OSMANLI EĞİTİM SİSTEMİ’NDEN MODERN TÜRKİYE EĞİTİM SİSTEMİ’NE GEÇİŞ ve ARASINDAKİ FARKLAR

Osmanlı Eğitim Sistemi
Sıbyan mektebi
Osmanlıların ilköğretim seviyesindeki okullarına genel olarak "sıbyan mektebi" veya "mahalle mektebi" denilmektedir. Sıbyan okullarına “mekteb” veya “küttab”, yoksul çocuklar için açılanlara da “küttab-ı sebil” veya “mekteb-i sebil” de deniyordu. Küttab veya mekteb, “yazı öğretilen yer” anlamına gelir. İhtimal önceleri burada sadece yazı öğretiliyordu. Ancak sonra temel İslâmî bilgiler de bu okullarda verilmeye başlanmıştır.
Çocukların küttaba başlama yaşı, 7 civarında idi. Bitirme ise 13-15 yaşları arasında, buluğ çağında olurdu. Başlama, özellikle Osmanlılarda "âmin alayı" denilen, çocukların ve öğretmenlerin katıldığı, ilahiler okuyarak o yerleşim yerinde yürüyüş yapılan bir törenle olurdu. Okul genelde tek bir dershane şeklinde olur ve burada farklı seviye ve yaşlarda çocuklar bulunabilirdi. Dolayısıyla bu tür ortamlarda dayak olayları da fazlaca oluyordu.
Öğretimin esası Kur’ân idi. Programın içinde yazı da vardı. Yazı, şiir ve atasözleri üzerinde olurdu, Küttablarda, bu derslere ek olarak hikâyeler ve aritmetik de vardı. İbadet şekilleri de öğretiliyordu. On yaşına kadar Kur’ân'ı hatmeden çocuk, daha sonra kelime bilgisi, hitabet, dilbilgisi, edebiyat, tarih gibi ek konular üzerinde üç yıl daha çalışabilirdi.
Medreseler
Medrese sistemi, çok eski zamanlardan beri var olan cami okullarının bir devamıdır. Bir camide belli bir hücre derslere ayrılınca veya bir sütun dibinde öğretim halkası oluşturunca, buraya “medrese” denirdi. Daha sonra medrese ve cami binaları da birbirinin fonksiyonlarını görmeye başlamıştır. Bazı binalar her iki isimle de anılıyordu.
Türkler, IV. yüzyıldan itibaren, Budist Külliyeleri yaptırmaya başlamışlardır.
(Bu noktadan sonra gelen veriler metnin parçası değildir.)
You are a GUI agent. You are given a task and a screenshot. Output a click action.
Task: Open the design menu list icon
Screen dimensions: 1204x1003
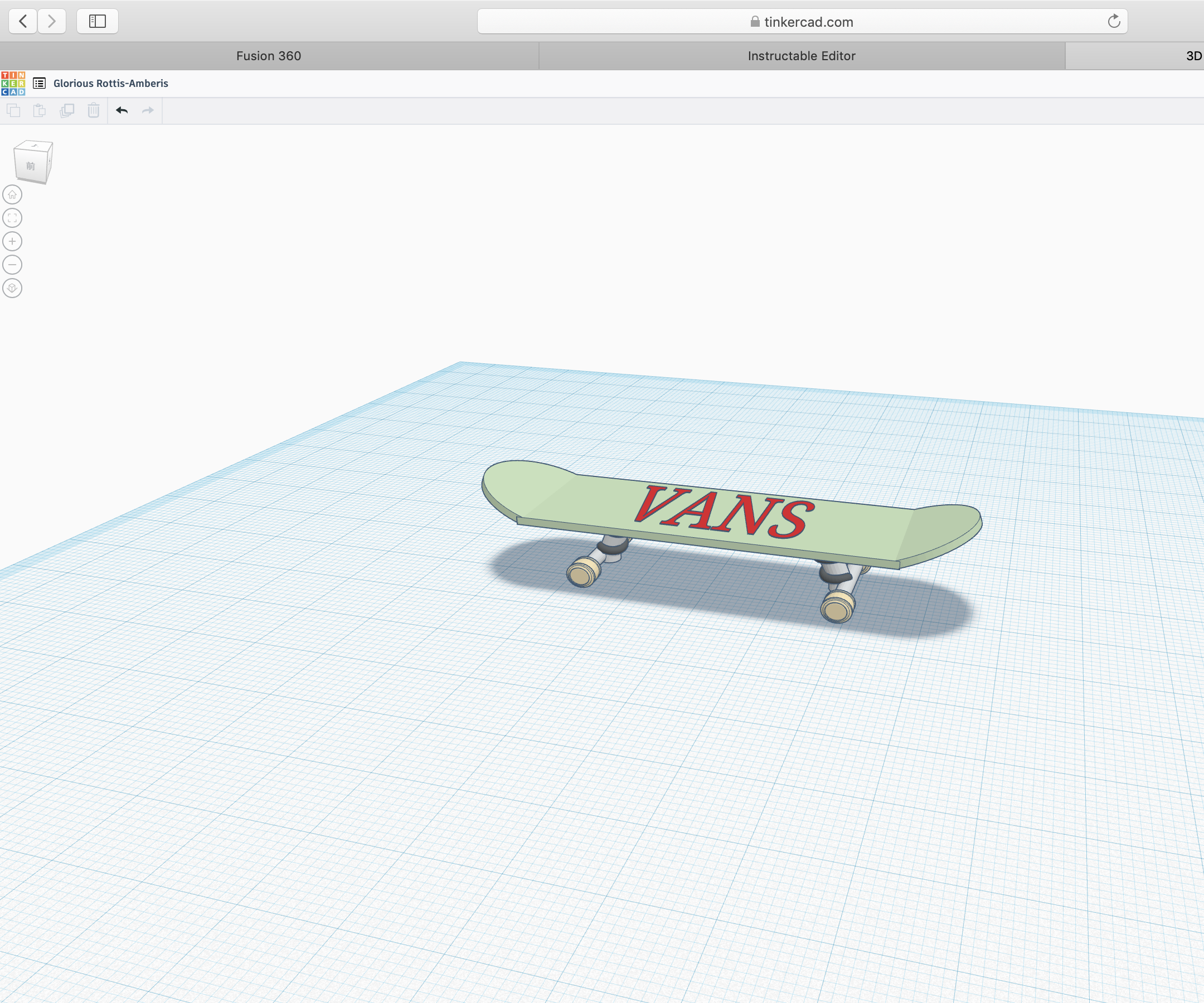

Göktürkler de VI. yüzyıldan itibaren Burkan (Budist) dinine girmeye başlamış ve Budist Külliyeleri yaptırıyorlardı. Türkler, külliye kavramını Budizm’den İslâmiyet geçirmişlerdir. Bu sebeple Orta-Asya'da İslâmiyet, yabancı dinlere karşı mücadele etmek için medreseleri kurarken, Budist viharalarını taklit ediyordu denilebilir.
Askeri alanda Batı tipi eğitim kurumları
Humbarahane
1734 yılında Üsküdar Toptaşı’nda "Humbarahane ve Hendesehane” adlı bir askerî okul açıldı.
1759’da Sadrazam Ragıp Paşa tarafından eski öğrenciler ve onların çocuklarının yeniden toplanmasıyla tekrar açılan okul, III. Selim zamanına kadar sönük bir biçimde devam etti. III. Selim 1790 yılında İsveç ve Fransa’dan uzman ve subaylar getirerek bu Okulu genişletti. 1795’te Okul lağvedilerek, öğrencileri Mühendishane’ye aktarıldı.

Tophane
Osmanlı Ordusunun ilk dönemlerinde topçuluk gayet iyi durumdaydı fakat zamanla Avrupa’nın gerisinde kalmıştı. Bu arada çeşitli Osmanlı padişahları yavaş yavaş Avrupai tarzda yeni askeri birlikler oluşturarak Yeniçeri Ocağını tamamen ortadan kaldırdılar.
Mühendishane-i Bahrî-i Hümâyûn
Çeşme’de Osmanlı donanmasının Rus donanması tarafından yakılması üzerine, Cezayirli Hasan Paşa'nın önerisi üzerine, Tersane-i Amire'de bir askerî okul açıldı. Okulun açılmasında Baron de Tott'un tavsiyelerinin de önemli payı olmuştur.
Mühendishane-i Berrî-i Hümâyûn
Ancak okur-yazar matematikçi topçu subaylarını tam yetiştirmek için 1791’de “Mühendishane-i Sultanî”, 1795'te de “Mühendishane-i Berrî-i Hümayûn” kuruldu. Tüm askerî öğrencilere kara ve denizle ilgili geometri, hesap ve coğrafya alanlarında gerekli savaş bilgi ve eğitimi vermek isteniyordu. Mühendishane-i Berrî, genellikle topçu subayları yetiştirirdi.
Mekteb-i Tıbbiye-i Askeriye
Ancak XIX. Yüzyıl -her alanda olduğu gibi- tıp alanında da çok önemli değişmelerin olduğu bir yüzyıl idi. Avrupa tıbbı zaten Rönesanstan itibaren çok önemli gelişmeler yaparak Doğu tıbbını geri bırakmıştır.
Daha sonra Türkçe tıp öğretimi yapmak üzere, sivil Tıbbiye kuruldu (1866). Ama ancak 1870 yılından itibaren Tıbbıye’deki öğretim dili Türkçe olabildi. 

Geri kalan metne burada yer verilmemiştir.